» **Task objective**
I'd like every line from the material below that has "computer" in it.

» **The records**
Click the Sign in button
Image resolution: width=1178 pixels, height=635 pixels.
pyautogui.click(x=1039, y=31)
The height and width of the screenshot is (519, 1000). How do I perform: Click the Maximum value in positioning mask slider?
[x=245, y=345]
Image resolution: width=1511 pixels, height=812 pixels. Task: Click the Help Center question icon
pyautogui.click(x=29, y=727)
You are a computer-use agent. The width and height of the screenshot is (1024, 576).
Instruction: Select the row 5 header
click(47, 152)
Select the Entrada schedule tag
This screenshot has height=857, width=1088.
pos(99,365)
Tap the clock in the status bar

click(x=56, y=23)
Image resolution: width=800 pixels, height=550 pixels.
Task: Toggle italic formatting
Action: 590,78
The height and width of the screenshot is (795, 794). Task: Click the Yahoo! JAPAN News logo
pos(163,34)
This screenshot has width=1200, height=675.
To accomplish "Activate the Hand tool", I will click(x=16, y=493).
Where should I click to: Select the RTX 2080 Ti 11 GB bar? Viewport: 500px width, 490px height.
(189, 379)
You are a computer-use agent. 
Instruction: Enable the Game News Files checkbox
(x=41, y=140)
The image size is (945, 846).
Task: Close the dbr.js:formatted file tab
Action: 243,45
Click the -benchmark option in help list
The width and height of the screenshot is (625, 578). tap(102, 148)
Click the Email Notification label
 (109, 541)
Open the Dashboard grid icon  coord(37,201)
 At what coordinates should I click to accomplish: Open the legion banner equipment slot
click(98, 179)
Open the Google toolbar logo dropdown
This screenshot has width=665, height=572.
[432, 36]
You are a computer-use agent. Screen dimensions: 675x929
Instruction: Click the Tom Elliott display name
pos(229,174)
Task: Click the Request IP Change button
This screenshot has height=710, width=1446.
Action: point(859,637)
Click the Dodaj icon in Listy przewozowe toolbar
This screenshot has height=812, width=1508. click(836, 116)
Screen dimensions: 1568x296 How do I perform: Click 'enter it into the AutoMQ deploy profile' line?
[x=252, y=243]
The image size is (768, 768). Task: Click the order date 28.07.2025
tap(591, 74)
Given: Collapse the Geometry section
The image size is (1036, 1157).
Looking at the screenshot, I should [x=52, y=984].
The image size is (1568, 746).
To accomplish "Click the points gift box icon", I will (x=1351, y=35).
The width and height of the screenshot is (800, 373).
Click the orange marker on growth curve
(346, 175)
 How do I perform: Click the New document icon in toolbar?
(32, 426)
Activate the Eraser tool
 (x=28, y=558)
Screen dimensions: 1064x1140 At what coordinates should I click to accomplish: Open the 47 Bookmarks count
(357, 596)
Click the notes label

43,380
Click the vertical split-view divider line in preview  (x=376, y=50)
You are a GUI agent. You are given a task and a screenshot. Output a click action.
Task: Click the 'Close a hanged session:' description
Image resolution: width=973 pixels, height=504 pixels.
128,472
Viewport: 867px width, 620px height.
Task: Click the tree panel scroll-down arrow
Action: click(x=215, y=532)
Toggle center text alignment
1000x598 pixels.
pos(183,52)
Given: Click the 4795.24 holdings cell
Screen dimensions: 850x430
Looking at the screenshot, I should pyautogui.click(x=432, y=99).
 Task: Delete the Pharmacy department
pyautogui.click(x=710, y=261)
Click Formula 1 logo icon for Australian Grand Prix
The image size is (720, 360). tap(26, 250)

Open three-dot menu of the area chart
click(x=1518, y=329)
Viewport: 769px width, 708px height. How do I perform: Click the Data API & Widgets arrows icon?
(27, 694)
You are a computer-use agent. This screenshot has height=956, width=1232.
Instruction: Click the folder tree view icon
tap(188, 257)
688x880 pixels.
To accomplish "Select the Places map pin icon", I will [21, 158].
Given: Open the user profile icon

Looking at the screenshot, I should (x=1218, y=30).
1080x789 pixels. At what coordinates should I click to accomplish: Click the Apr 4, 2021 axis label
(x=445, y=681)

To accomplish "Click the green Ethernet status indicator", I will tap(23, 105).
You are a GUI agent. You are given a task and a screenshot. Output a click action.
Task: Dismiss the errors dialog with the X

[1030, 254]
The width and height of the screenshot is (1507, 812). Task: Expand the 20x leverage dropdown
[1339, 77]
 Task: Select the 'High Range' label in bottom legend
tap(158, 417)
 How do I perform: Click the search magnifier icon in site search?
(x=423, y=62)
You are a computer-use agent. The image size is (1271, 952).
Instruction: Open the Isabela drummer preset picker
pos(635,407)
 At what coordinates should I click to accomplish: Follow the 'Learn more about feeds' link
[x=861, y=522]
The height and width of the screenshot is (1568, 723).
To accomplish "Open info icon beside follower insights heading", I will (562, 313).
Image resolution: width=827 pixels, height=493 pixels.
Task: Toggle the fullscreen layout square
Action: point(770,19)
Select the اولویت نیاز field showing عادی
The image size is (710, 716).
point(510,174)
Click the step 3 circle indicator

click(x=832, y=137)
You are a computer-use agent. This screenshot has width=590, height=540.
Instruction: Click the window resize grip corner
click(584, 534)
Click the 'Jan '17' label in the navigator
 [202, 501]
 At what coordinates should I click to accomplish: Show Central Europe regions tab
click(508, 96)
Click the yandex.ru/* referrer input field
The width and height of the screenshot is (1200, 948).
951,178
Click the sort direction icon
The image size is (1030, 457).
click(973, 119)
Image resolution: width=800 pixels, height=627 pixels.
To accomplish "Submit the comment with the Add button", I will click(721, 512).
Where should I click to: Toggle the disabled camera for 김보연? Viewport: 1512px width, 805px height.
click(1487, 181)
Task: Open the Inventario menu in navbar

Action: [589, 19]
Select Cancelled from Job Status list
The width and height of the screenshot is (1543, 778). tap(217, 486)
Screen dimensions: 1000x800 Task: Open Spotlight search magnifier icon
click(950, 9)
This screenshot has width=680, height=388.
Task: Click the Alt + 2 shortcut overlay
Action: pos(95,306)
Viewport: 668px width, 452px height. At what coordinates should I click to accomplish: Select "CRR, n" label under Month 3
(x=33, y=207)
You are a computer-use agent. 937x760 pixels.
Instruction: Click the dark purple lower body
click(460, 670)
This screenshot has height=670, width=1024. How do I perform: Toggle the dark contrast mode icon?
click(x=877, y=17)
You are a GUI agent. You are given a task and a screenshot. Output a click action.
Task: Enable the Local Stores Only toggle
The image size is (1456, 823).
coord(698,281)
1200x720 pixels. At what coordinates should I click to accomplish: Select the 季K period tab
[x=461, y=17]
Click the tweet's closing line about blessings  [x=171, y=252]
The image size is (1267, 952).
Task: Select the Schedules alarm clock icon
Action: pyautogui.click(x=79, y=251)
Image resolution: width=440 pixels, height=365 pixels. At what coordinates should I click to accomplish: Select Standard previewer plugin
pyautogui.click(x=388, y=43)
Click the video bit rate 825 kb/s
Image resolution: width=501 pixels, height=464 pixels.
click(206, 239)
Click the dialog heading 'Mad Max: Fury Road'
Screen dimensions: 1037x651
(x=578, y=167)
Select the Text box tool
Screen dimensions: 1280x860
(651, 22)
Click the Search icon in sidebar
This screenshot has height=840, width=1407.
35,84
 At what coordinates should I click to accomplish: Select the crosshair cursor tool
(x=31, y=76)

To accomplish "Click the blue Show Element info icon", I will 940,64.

» **Your solution**
You are a computer-use agent. The width and height of the screenshot is (1024, 576).
You are a computer-use agent. 
You are a computer-use agent. Screen dimensions: 675x929
You are a computer-use agent. This screenshot has height=956, width=1232.
You are a computer-use agent. The image size is (1271, 952).
You are a computer-use agent. This screenshot has width=590, height=540.
You are a computer-use agent. 937x760 pixels.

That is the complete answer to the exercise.